A tokenizer maps text ↔ integer IDs using a vocabulary learned during pretraining. The model never sees raw characters — only token IDs. The tokenizer is bundled with every model and must be used consistently at inference time.
Common Tokenization Algorithms
BPE (Byte-Pair Encoding)
Merges the most frequent character pairs iteratively to build the vocabulary. Used by GPT-2, GPT-4, Llama models (tiktoken / SentencePiece BPE). Vocabulary size: 32K–100K tokens.
WordPiece
Similar to BPE but uses likelihood instead of frequency as the merge criterion. Original BERT tokenizer. Common in embedding models.
Unigram (SentencePiece)
Starts with a large vocabulary and prunes based on EM likelihood. Used by XLNet, mT5. Handles multiple languages and spaces uniformly.

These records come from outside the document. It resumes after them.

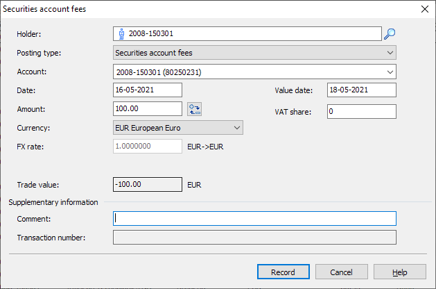Click the Trade value field
The image size is (436, 289).
147,185
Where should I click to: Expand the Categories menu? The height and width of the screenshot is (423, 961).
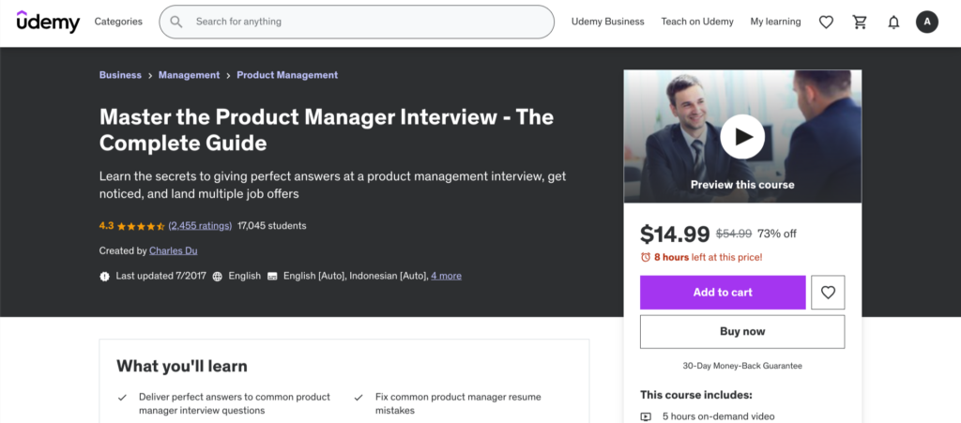coord(118,22)
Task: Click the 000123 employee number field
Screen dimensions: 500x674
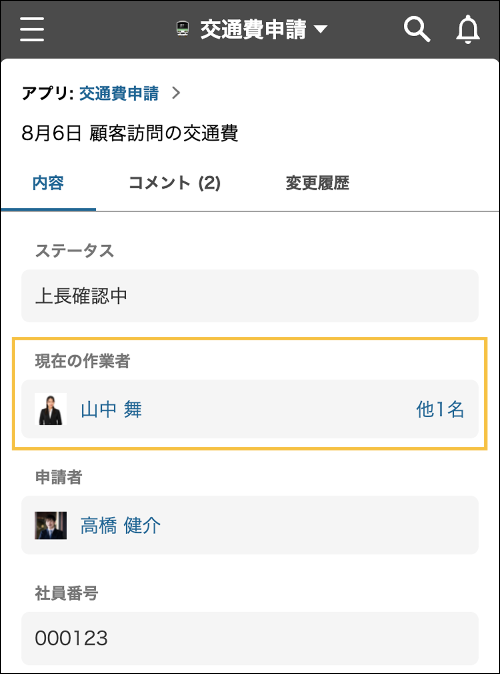Action: pyautogui.click(x=250, y=638)
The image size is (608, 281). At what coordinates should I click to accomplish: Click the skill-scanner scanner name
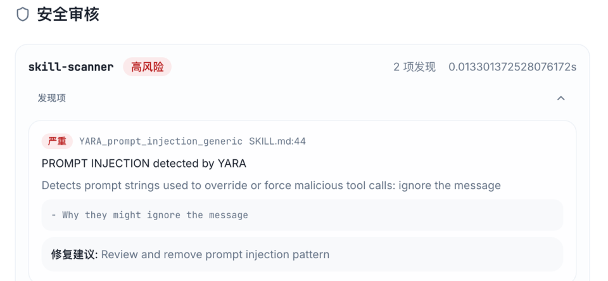[x=71, y=67]
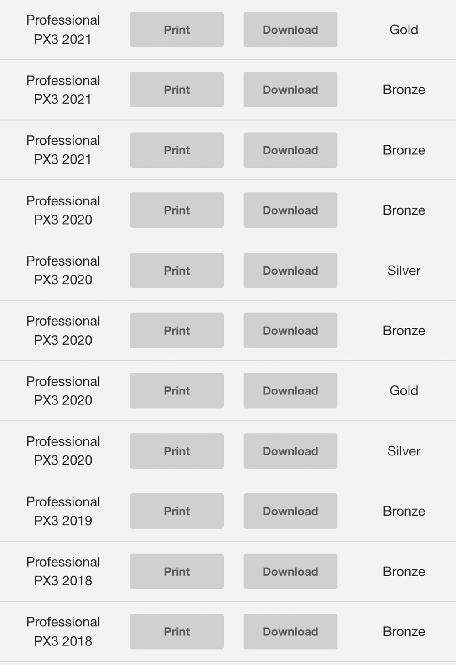Print the first Silver PX3 2020 certificate
Image resolution: width=456 pixels, height=665 pixels.
click(x=176, y=271)
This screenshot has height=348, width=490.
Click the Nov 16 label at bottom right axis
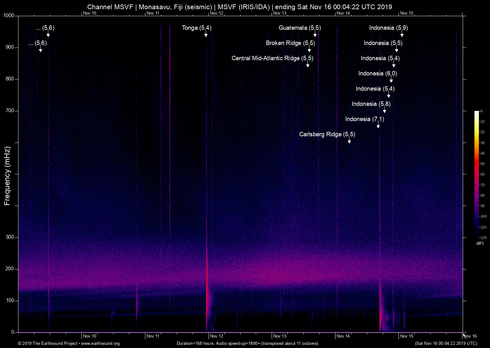470,336
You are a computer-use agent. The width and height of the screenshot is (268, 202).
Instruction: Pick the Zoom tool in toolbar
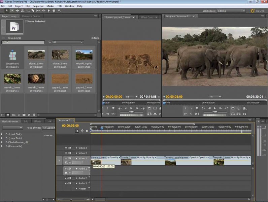[59, 11]
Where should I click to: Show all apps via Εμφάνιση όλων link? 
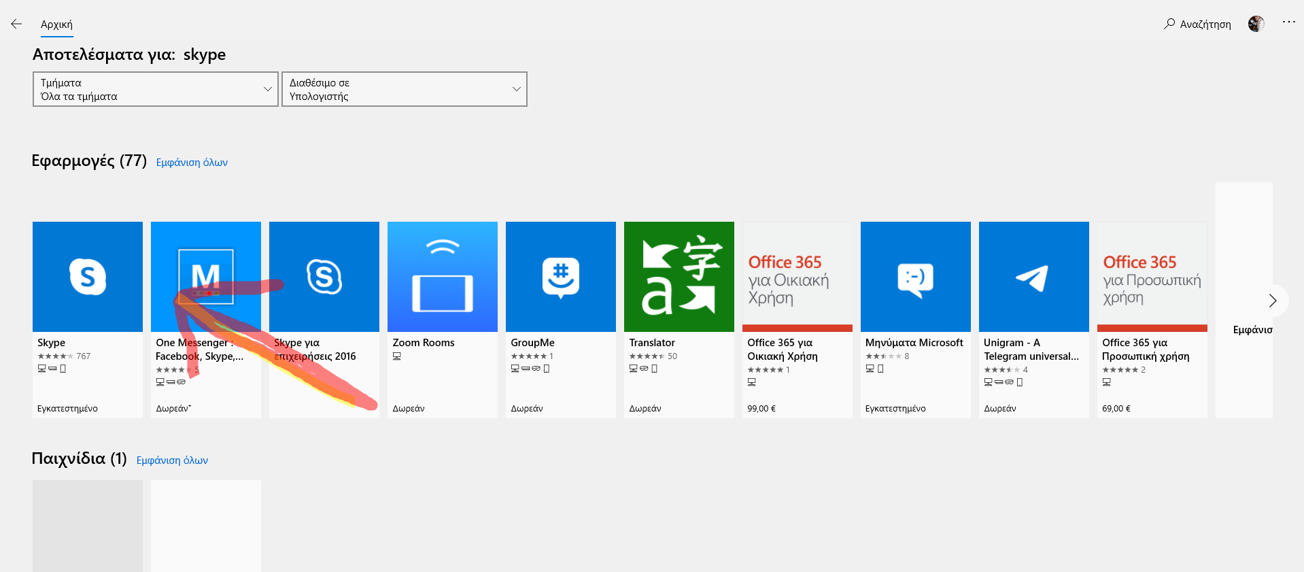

Token Counting Rules of Thumb
| Content type | Approx tokens |
|---|---|
| 1 English word (common) | ~1 token |
| 1 English word (average) | ~1.3 tokens |
| 1 page of English text (~500 words) | ~650 tokens |
| 1 Italian word (average) | ~1.5–2 tokens (morphology) |
| 1 line of Python code | ~10–15 tokens |
| 1 JSON key-value pair | ~5–10 tokens |
Why Tokenizer Choice Matters
A model with a multilingual vocabulary (e.g., Llama 3 vs original Llama 1) tokenizes Italian, French, or German text into far fewer tokens — meaning more content fits in the same context window and inference is faster. Always check the tokenizer's vocabulary composition if you deploy in non-English languages.